Just one year after the Sichuan earthquake devastated the infrastructure of some areas in Chengdu, the province's capital, the city's planning authority is seeing the first fruits of its massive reconstruction program.
According to Fu Yi, director of Chengdu's Development and Reform Commission, some 21.8 billion yuan has already been invested in an unprecedented program of reconstruction. This accounts for just over 30 percent of the total 2008-09 budget for the project.
Undeterred by the tremor, foreign travelers learn Kung Fu skills at a Taoist temple in the Qingcheng Mountain area. [China Daily]
This has seen more than 300 projects completed ahead of schedule, resulting in 130,000 people moving to their new permanent residences. Although 1,000 km of highways were destroyed by the earthquake, this same project has resulted in a third of them returning to operation already, with work continuing on the remainder.

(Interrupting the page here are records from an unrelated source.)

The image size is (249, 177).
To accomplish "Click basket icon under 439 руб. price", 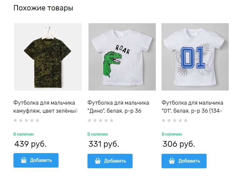I will [x=24, y=160].
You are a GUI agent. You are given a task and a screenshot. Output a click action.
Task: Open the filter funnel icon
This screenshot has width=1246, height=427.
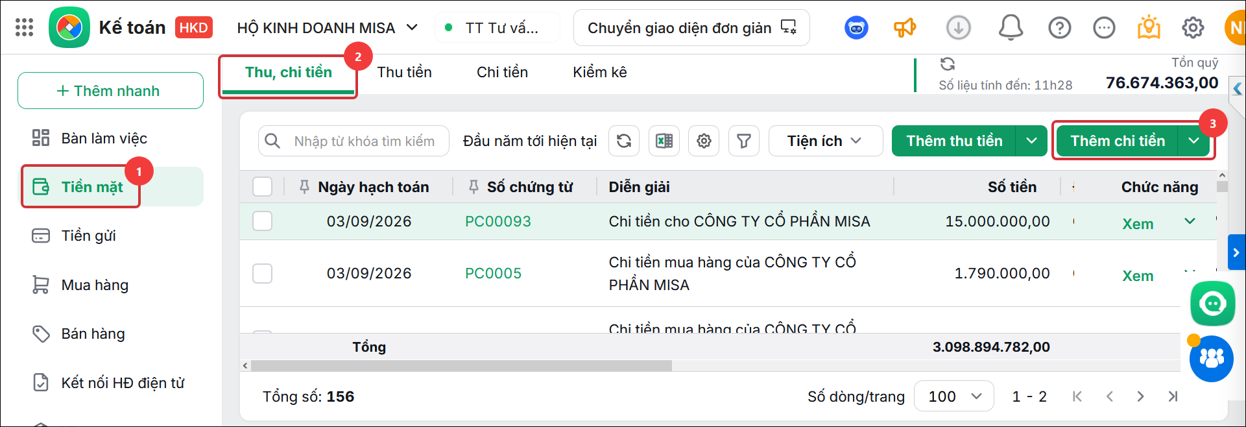click(744, 141)
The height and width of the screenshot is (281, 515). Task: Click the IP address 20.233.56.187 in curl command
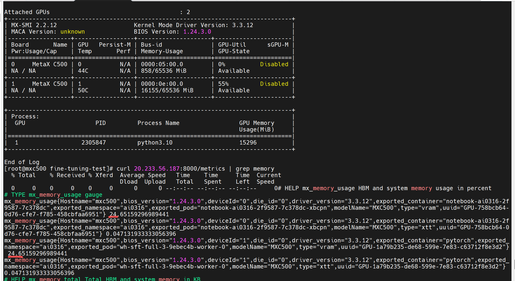point(157,169)
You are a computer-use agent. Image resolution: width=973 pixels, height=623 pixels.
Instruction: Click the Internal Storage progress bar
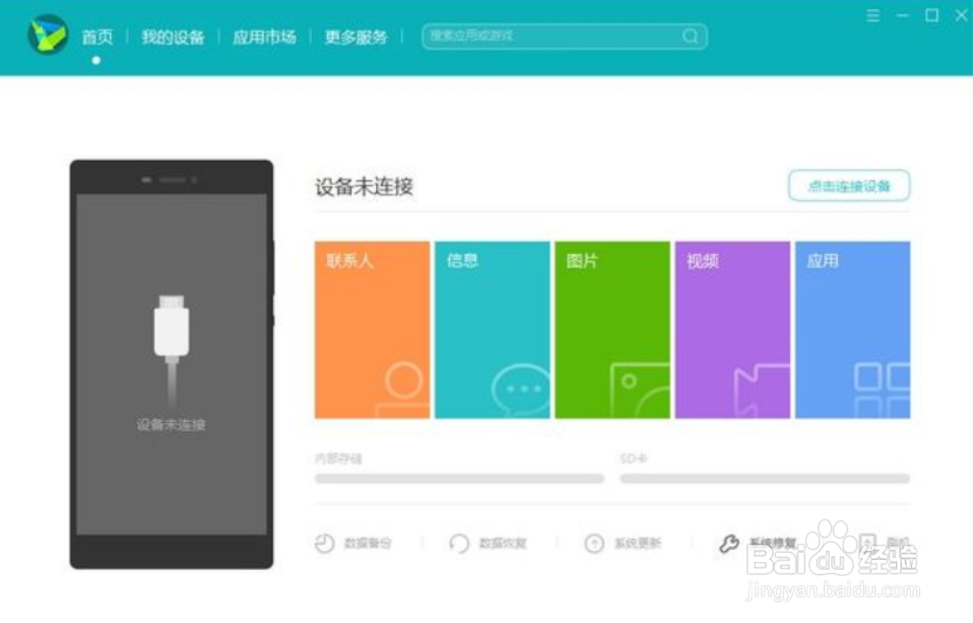[458, 478]
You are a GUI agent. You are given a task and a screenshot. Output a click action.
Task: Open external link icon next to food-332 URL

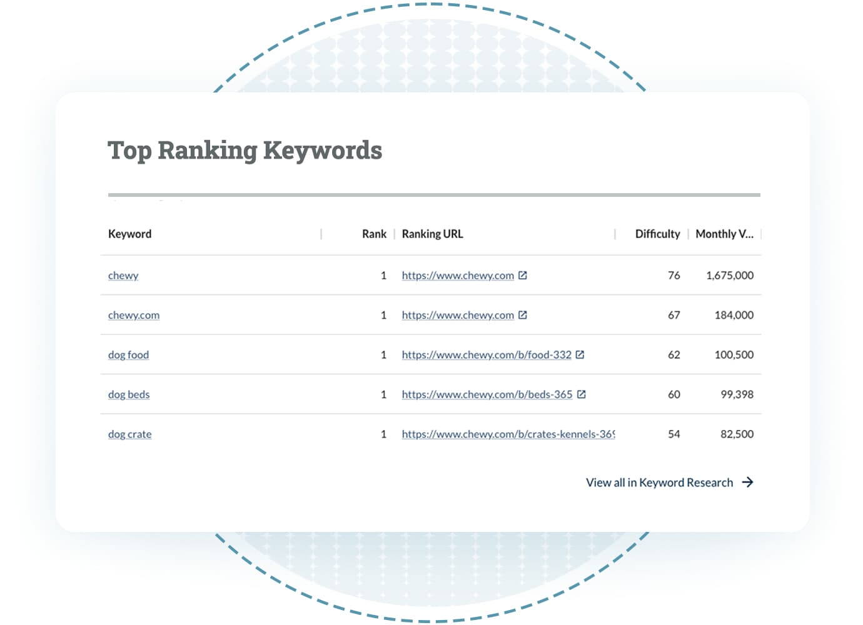coord(580,354)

As one of the most celebrated tourism destinations in China, Chengdu, despite the earthquake, saw 13.77 million tourists returning in the first quarter of this year. Tourism revenues rose 10.4 percent over the same period of last year to reach 10.8 billion yuan.

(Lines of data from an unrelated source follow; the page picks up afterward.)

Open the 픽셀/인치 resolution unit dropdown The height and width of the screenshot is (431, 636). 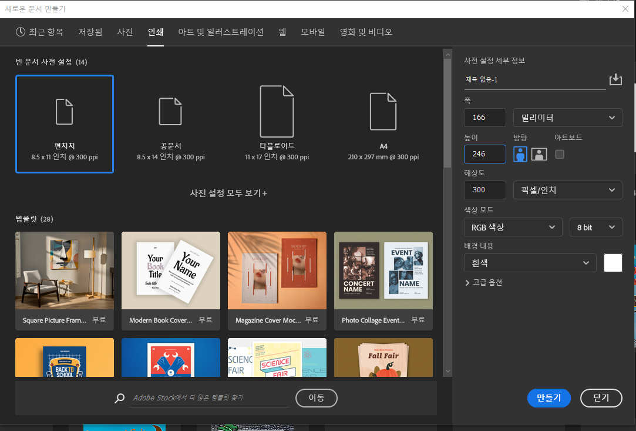(x=567, y=190)
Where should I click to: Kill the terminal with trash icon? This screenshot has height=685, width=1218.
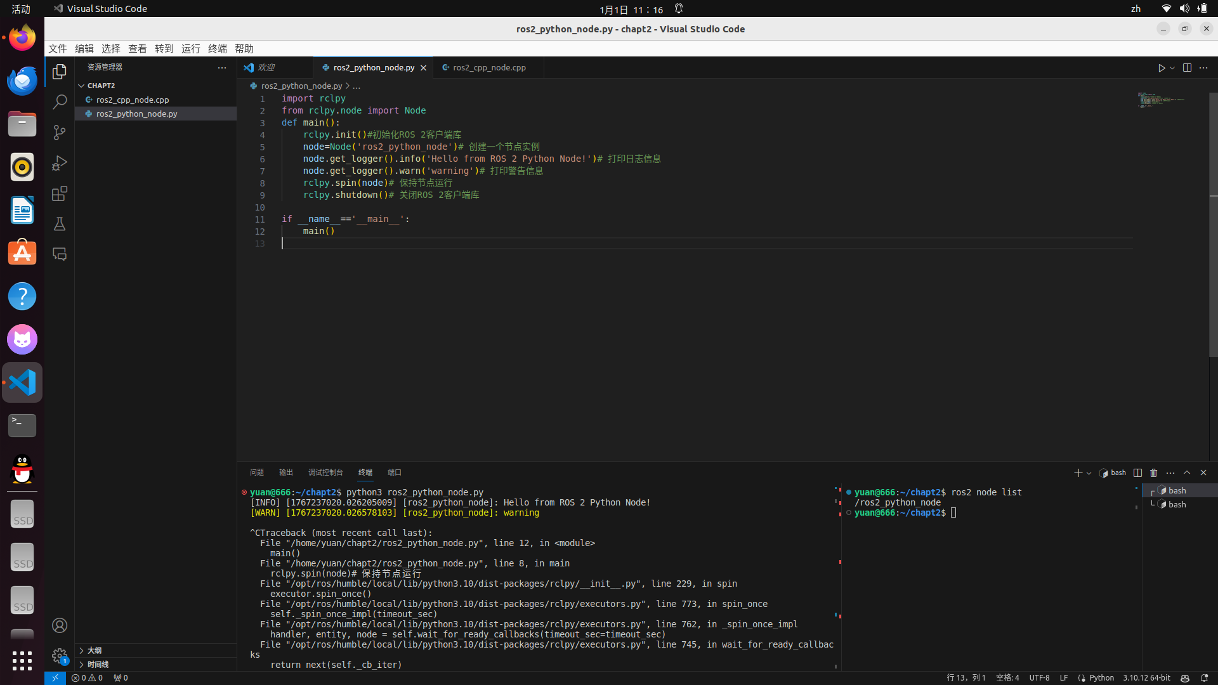coord(1154,473)
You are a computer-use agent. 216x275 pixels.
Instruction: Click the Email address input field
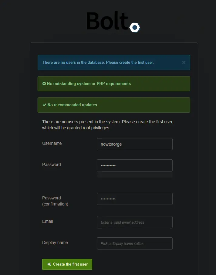(134, 222)
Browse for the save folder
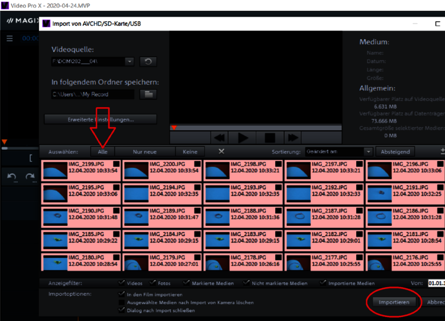The height and width of the screenshot is (321, 445). [x=148, y=95]
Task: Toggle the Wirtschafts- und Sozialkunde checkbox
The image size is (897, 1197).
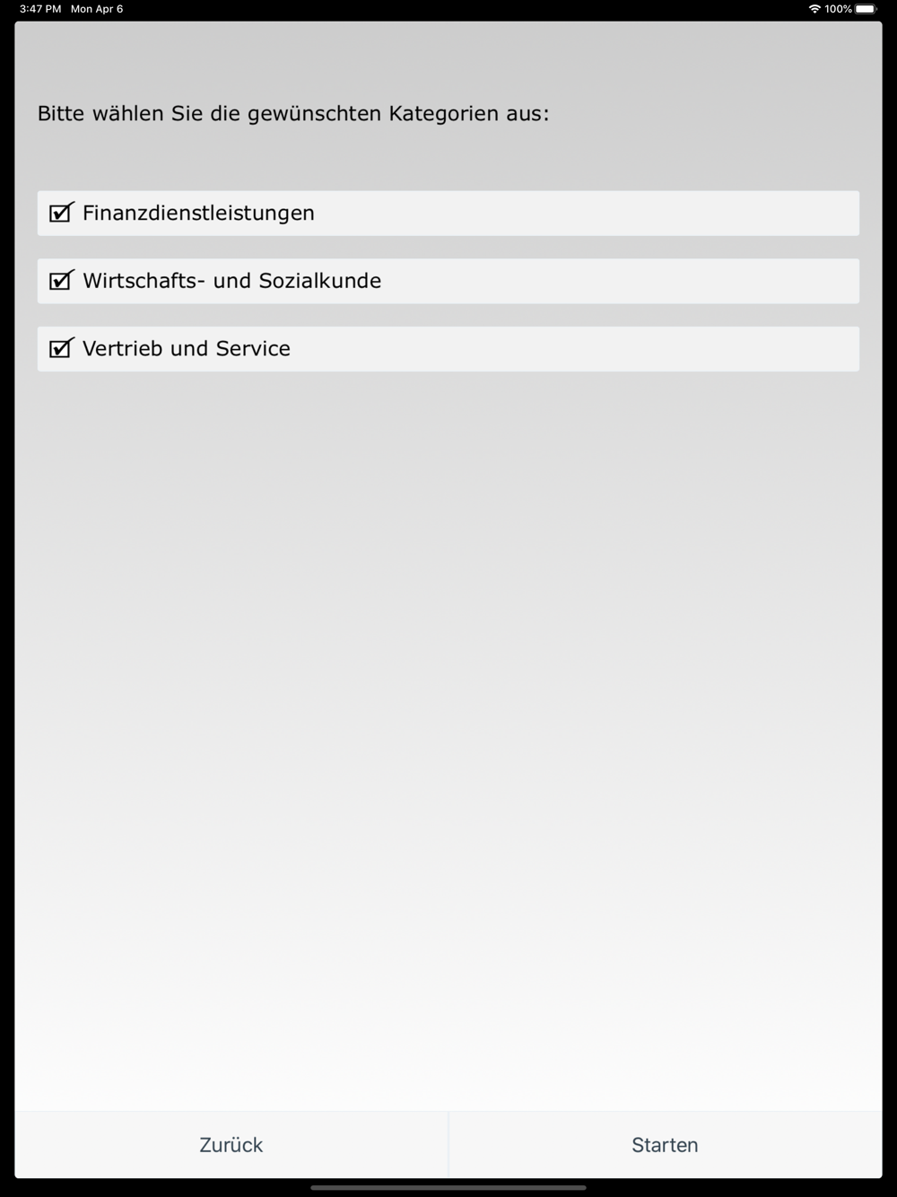Action: [x=61, y=280]
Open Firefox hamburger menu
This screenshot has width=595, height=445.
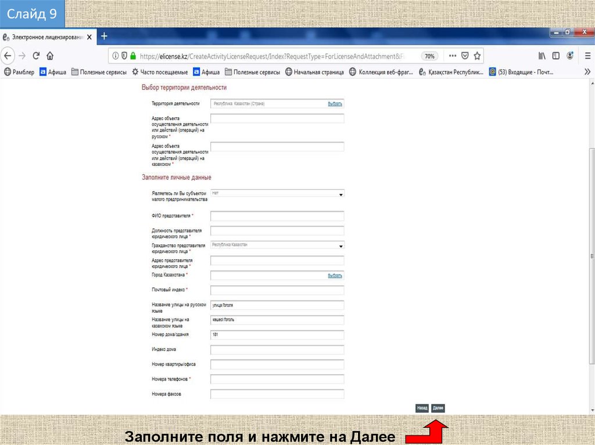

A year ago the earthquake caused a huge damage to facilities in Chengdu, with a direct economic loss estimated at 124.7 billion yuan. Dujiangyan, Pengzhou, Chongzhou and Dayi were among the areas hardest hit.
In light of the size of the challenge resulting from these enormous losses, in August 2008 local authorities invited nearly 200 design and planning institutes to draft the overall and detailed plans for the reconstruction.
The city's planning authority also promised to provide greater support for reconstruction in the rural areas, aiming to ensure a balance between developments there and similar initiatives in the urban areas.